---------- PROVIDED RECORDS
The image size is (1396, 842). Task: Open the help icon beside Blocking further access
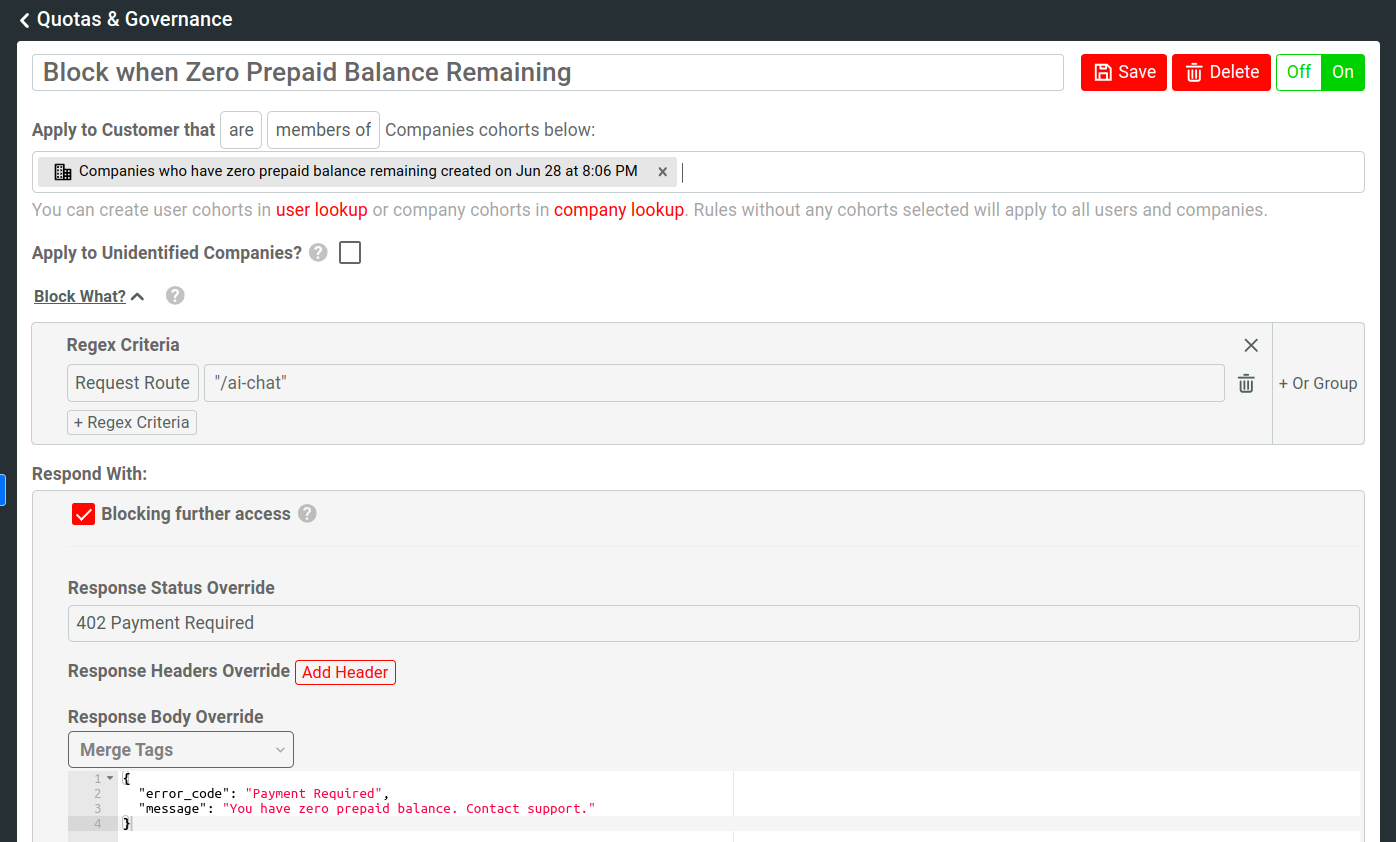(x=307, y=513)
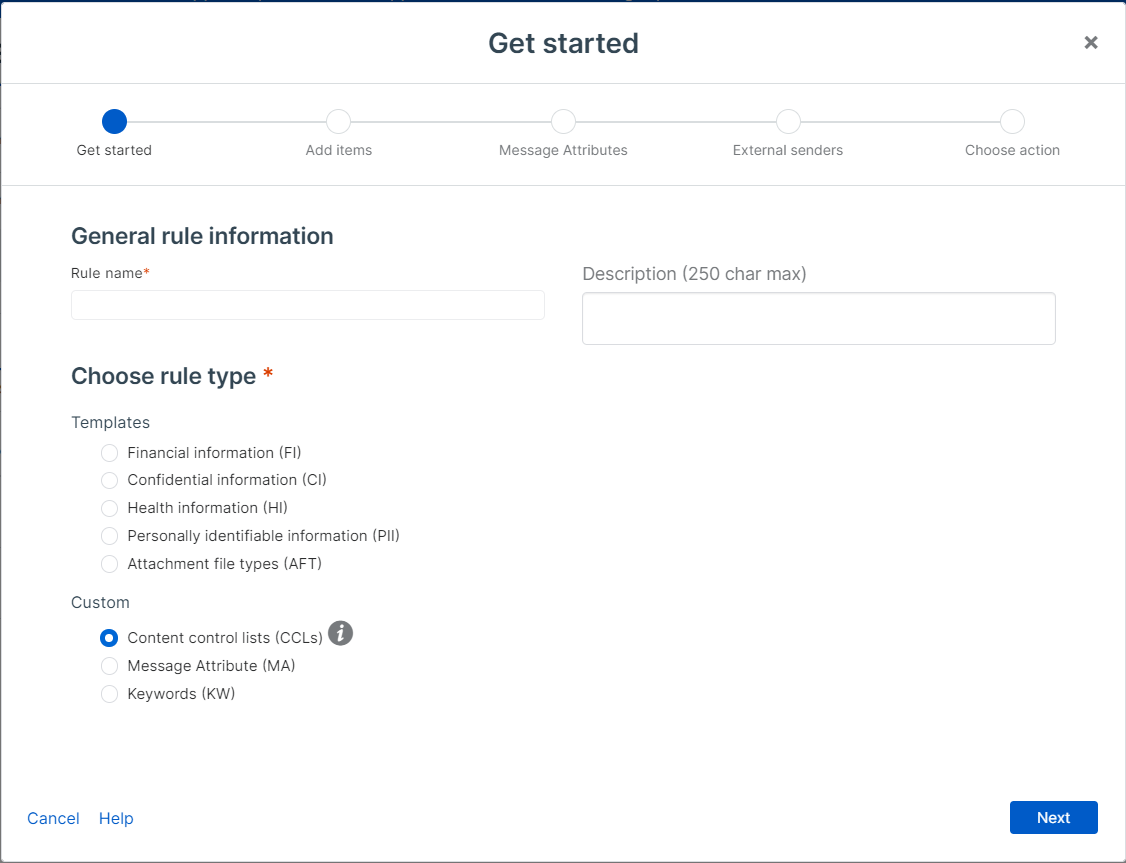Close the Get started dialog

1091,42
--------------------
---------- PROVIDED RECORDS
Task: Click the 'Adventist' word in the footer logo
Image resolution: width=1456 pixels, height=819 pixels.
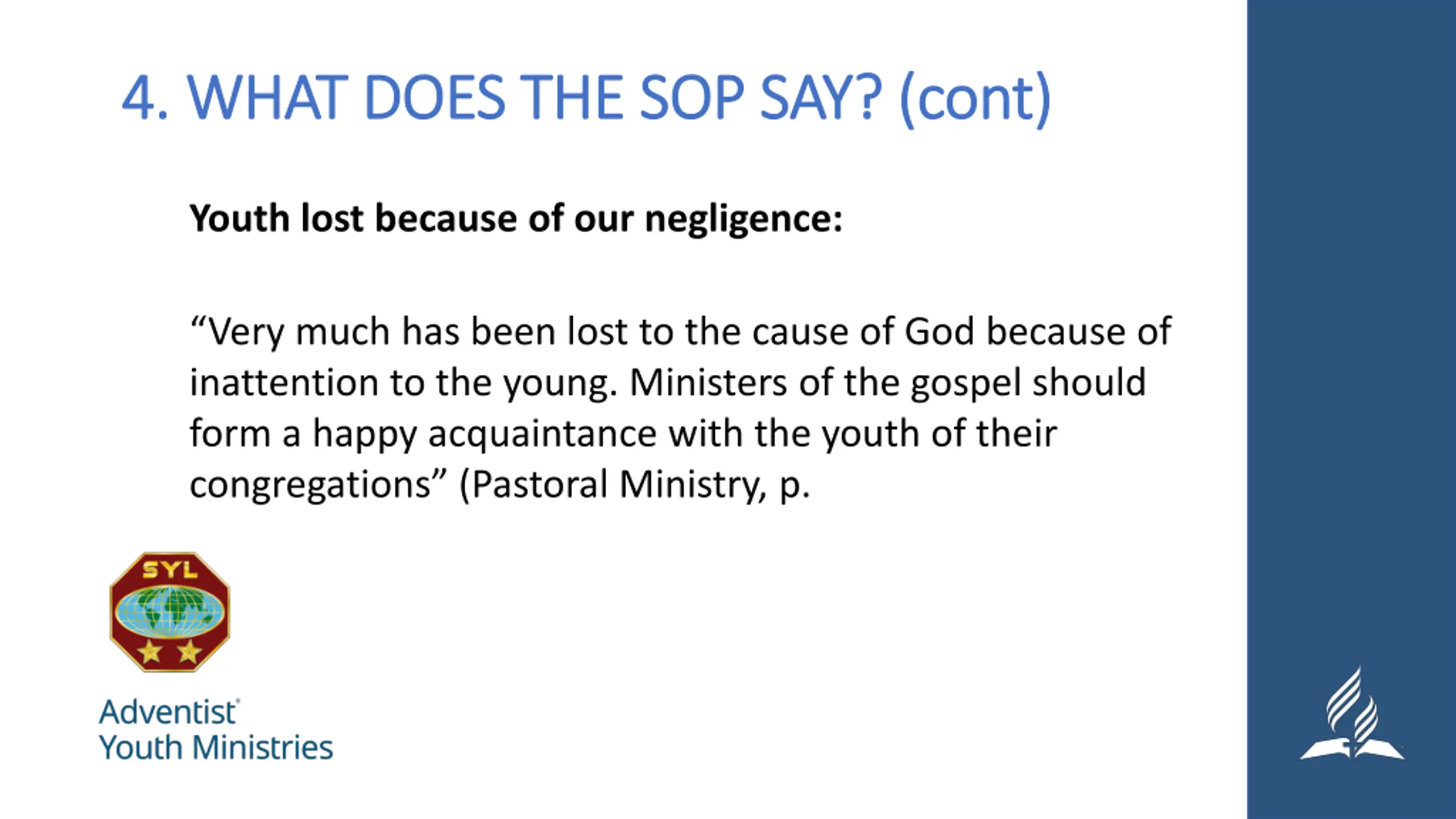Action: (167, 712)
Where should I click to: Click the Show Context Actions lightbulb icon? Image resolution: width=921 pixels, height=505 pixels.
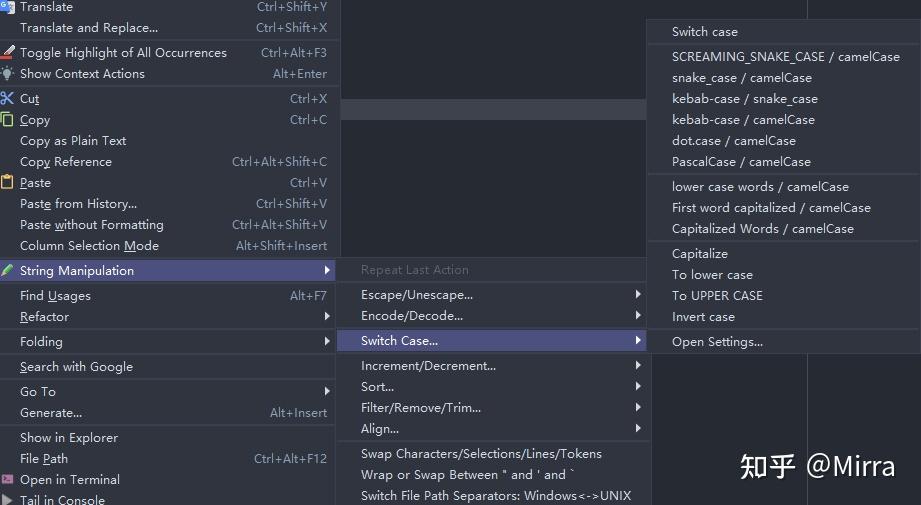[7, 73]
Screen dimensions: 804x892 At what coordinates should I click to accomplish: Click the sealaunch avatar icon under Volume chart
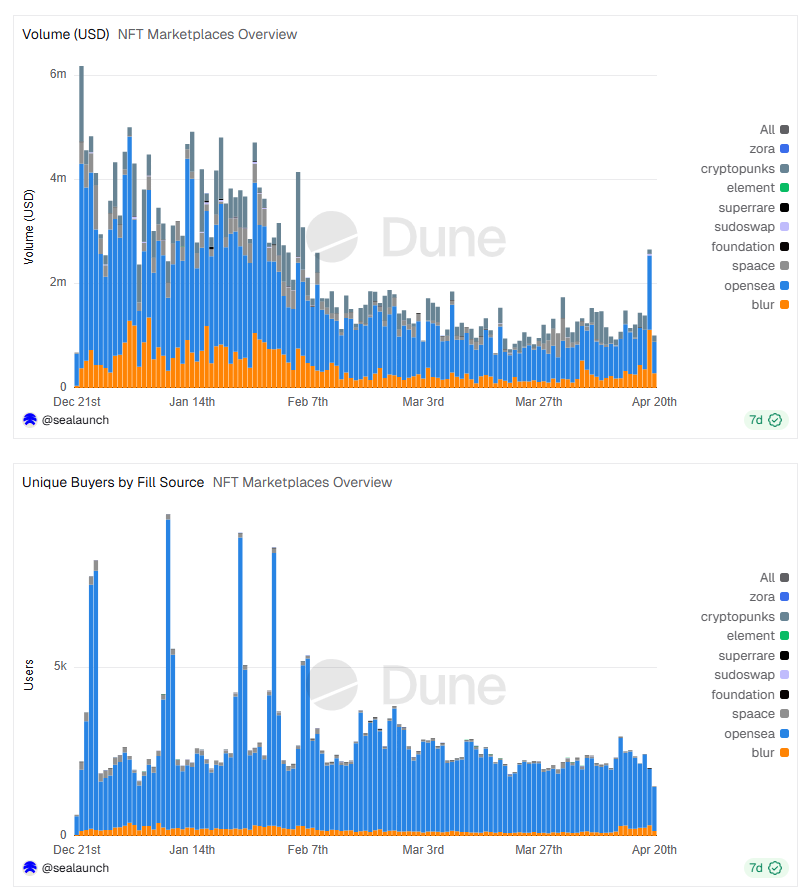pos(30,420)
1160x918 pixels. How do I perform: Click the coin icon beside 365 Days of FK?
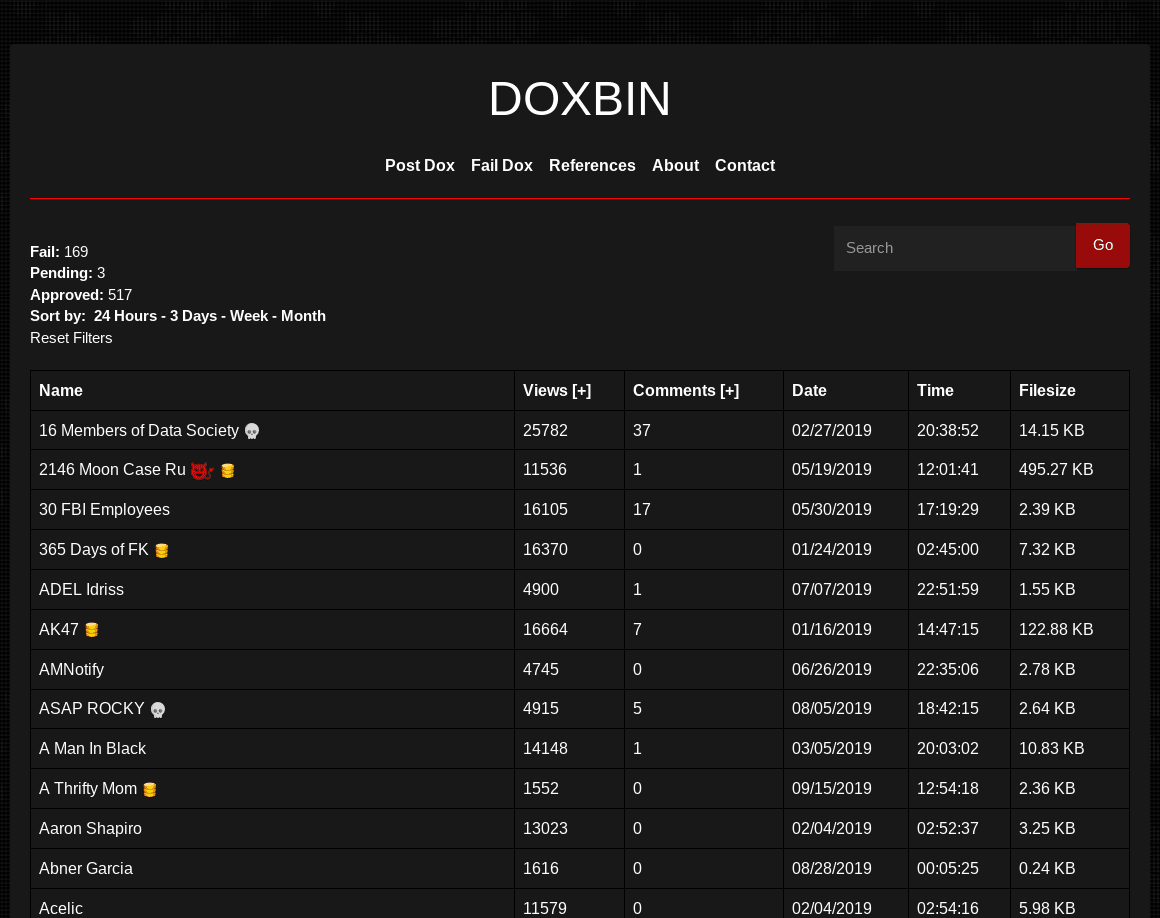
--------------------
---------- PROVIDED RECORDS
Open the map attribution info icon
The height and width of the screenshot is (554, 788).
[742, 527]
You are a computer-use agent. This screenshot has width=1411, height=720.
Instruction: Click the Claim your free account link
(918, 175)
--------------------
▶ [WHAT IS NEEDED] Copy exactly the part of the material above that opens with the line containing "Image resolution: width=1456" and closes with the line containing "1160x918 pixels. How", ends included. Drop the images.

▶ [RESULT OF THIS TASK]
Image resolution: width=1456 pixels, height=819 pixels.
Action: (167, 712)
Where should I click to: Click the Show Context Actions lightbulb icon? Image resolution: width=921 pixels, height=505 pixels.
[7, 73]
Screen dimensions: 804x892 At what coordinates should I click to accomplish: Click the sealaunch avatar icon under Volume chart
pos(30,420)
1160x918 pixels. How do I perform: Click the coin icon beside 365 Days of FK?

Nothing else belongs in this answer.